Allow several syscalls to app process
Several privileged syscalls are still needed before a zygote-fork hangs
over the execution to the apps.
Test: system starts, different apps run
Bug: 63944145
Bug: 76461821
Change-Id: I78da54dac509eb073bc2aa7b820a1f6b0c39a775
diff --git a/libc/SECCOMP_BLACKLIST_APP.TXT b/libc/SECCOMP_BLACKLIST_APP.TXT
index 25542d6..66e24cb 100644
--- a/libc/SECCOMP_BLACKLIST_APP.TXT
+++ b/libc/SECCOMP_BLACKLIST_APP.TXT
@@ -28,6 +28,9 @@
#
# This file is processed by a python script named genseccomp.py.

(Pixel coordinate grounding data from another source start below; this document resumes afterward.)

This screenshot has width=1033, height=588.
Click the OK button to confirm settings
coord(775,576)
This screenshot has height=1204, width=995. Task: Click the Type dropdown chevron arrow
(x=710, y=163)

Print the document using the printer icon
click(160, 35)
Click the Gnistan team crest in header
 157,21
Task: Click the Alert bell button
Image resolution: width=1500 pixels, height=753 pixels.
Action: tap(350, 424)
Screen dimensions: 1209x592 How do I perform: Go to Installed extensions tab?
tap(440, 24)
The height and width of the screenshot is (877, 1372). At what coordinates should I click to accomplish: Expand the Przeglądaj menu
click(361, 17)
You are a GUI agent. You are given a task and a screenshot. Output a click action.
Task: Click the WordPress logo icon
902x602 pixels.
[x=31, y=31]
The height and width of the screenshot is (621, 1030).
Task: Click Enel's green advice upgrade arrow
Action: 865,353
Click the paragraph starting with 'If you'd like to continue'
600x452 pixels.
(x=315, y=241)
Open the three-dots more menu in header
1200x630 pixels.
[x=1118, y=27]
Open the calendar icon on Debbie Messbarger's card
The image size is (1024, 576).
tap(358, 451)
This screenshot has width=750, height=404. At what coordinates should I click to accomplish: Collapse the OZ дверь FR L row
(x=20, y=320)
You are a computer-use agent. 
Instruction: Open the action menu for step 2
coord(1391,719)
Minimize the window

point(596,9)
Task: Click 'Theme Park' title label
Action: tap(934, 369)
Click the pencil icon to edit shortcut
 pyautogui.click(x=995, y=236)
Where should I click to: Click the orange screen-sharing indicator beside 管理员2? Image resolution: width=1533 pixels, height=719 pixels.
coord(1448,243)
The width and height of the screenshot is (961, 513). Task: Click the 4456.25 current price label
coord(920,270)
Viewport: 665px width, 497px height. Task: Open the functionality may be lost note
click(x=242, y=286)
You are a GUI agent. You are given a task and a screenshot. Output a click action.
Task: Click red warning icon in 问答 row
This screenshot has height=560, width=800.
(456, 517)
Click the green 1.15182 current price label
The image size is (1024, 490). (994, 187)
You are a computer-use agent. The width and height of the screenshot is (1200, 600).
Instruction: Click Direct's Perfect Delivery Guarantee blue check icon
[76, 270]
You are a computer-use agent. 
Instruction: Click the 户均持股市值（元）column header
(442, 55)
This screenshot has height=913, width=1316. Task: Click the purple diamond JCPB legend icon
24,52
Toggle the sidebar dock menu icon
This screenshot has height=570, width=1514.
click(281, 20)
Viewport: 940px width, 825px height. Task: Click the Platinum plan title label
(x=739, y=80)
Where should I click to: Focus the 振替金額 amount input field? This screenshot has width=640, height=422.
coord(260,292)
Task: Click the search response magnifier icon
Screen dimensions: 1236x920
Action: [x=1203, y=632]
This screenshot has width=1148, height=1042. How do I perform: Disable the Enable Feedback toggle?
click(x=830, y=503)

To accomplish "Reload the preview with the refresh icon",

+# Note: Some privileged syscalls are still needed in app process after fork before uid change,
+# including capset and setresuid.
+
# syscalls to modify IDs
int setgid:setgid32(gid_t) arm,x86
int setgid:setgid(gid_t) arm64,mips,mips64,x86_64
@@ -35,8 +38,6 @@
int setuid:setuid(uid_t) arm64,mips,mips64,x86_64
int setreuid:setreuid32(uid_t, uid_t) arm,x86
int setreuid:setreuid(uid_t, uid_t) arm64,mips,mips64,x86_64
-int setresuid:setresuid32(uid_t, uid_t, uid_t) arm,x86
-int setresuid:setresuid(uid_t, uid_t, uid_t) arm64,mips,mips64,x86_64
int setresgid:setresgid32(gid_t, gid_t, gid_t) arm,x86
int setresgid:setresgid(gid_t, gid_t, gid_t) arm64,mips,mips64,x86_64
int setfsgid(gid_t) all
@@ -52,8 +53,6 @@
int acct(const char* filepath) all
int klogctl:syslog(int, char*, int) all
-
-int capset(cap_user_header_t header, const cap_user_data_t data) all
int chroot(const char*) all
# syscalls to change machine various configurations